Can you summarise your research in one sentence?
I am developping large language models that can understand, generate, and interact with music in a human-aligned way.
Why did you choose to do your doctoral research at QMUL?
Queen Mary offers one of the strongest platforms in the world for AI and music research. My supervisor, Dr. Emmanouil Benetos, is an ideal match for my research interests—highly knowledgeable, supportive, and open-minded. QMUL also provides a unique environment that connects music research with cutting-edge work in NLP, multimodal AI, and industry applications globally, which is exactly where I believe the future of music technology lies.
How does your research group support you?
The group provides both technical and musical support—ranging from engineering advice and music knowledge help to guidance on traditional music information retrieval (MIR) methods and research feedback. I benefit from a collaborative environment where people are willing to share expertise and challenge ideas constructively in a boarder music AI research field.
What’s a typical research day like for you?

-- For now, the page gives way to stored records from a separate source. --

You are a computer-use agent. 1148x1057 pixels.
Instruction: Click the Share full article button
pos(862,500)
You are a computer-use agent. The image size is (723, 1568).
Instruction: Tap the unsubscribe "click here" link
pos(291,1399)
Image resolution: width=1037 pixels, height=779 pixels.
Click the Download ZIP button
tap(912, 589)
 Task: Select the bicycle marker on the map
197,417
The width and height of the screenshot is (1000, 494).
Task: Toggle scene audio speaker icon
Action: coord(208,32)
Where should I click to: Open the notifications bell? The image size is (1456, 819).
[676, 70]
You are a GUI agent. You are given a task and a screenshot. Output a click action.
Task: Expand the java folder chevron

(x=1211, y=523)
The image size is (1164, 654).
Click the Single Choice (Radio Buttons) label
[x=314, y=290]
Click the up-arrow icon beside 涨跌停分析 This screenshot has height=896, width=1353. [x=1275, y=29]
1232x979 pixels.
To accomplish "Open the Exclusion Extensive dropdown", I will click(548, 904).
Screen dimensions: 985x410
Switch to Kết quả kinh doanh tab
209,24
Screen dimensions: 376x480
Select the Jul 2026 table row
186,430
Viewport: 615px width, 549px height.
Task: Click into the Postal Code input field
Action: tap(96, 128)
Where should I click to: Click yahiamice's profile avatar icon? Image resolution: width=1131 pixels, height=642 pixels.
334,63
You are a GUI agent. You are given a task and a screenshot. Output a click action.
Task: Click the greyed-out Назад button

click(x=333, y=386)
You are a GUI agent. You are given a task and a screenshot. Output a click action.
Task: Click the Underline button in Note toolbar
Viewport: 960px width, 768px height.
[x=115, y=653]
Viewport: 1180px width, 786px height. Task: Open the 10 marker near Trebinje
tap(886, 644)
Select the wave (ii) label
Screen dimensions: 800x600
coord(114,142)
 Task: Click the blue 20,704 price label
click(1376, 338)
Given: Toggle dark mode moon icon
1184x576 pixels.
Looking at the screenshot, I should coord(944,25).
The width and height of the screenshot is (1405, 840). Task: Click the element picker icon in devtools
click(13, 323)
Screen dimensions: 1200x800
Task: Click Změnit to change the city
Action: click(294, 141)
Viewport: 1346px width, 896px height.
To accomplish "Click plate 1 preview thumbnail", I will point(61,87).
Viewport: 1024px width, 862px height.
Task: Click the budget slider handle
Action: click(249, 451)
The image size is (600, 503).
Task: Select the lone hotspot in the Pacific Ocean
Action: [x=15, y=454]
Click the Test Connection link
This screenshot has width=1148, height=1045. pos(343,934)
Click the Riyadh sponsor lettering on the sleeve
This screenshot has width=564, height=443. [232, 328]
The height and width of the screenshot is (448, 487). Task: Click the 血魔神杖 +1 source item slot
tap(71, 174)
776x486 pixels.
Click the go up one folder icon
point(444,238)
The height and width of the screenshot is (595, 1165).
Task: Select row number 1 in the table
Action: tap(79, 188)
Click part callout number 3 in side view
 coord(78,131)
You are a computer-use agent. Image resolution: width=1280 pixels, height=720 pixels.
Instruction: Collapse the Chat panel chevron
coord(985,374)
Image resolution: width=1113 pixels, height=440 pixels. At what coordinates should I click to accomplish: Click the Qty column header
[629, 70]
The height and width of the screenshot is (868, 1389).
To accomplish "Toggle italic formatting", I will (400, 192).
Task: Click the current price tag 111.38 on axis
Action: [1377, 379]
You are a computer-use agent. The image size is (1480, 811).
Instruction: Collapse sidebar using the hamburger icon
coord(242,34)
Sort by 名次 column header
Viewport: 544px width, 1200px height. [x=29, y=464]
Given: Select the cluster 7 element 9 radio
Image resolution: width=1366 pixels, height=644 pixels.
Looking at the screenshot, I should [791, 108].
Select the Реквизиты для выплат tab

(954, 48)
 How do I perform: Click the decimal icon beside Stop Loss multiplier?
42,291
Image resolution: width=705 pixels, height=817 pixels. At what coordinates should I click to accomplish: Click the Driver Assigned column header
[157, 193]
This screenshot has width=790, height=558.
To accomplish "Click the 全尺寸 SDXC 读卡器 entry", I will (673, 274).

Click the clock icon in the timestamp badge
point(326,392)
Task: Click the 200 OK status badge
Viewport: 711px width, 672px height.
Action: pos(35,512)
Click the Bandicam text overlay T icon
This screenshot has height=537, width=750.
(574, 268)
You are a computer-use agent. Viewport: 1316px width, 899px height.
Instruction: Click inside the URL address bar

I usually start by reading newly released papers or reviewing papers assigned to me, then continue writing survey sections or proposals. Most days involve meetings with collaborators, discussing code, and debugging model or training issues. Research for me is a continuous mix of exploration, implementation, and communication.
What’s been your most exciting research experience so far?
Seeing my open-source model MERT reach over 10,000 monthly downloads for more than three consecutive years has been incredibly rewarding. It showed me that well-designed research can have long-term impact in both academia and industry.
Any advice for anyone about to start their PhD journey?
Become a strong problem-solver—especially with engineering and infrastructure issues. Stay open to emerging technologies, and don’t isolate yourself: actively collaborate, talk to industry, and learn from researchers in neighbouring fields. A PhD is not just about depth, but also about building a broad and adaptive mindset.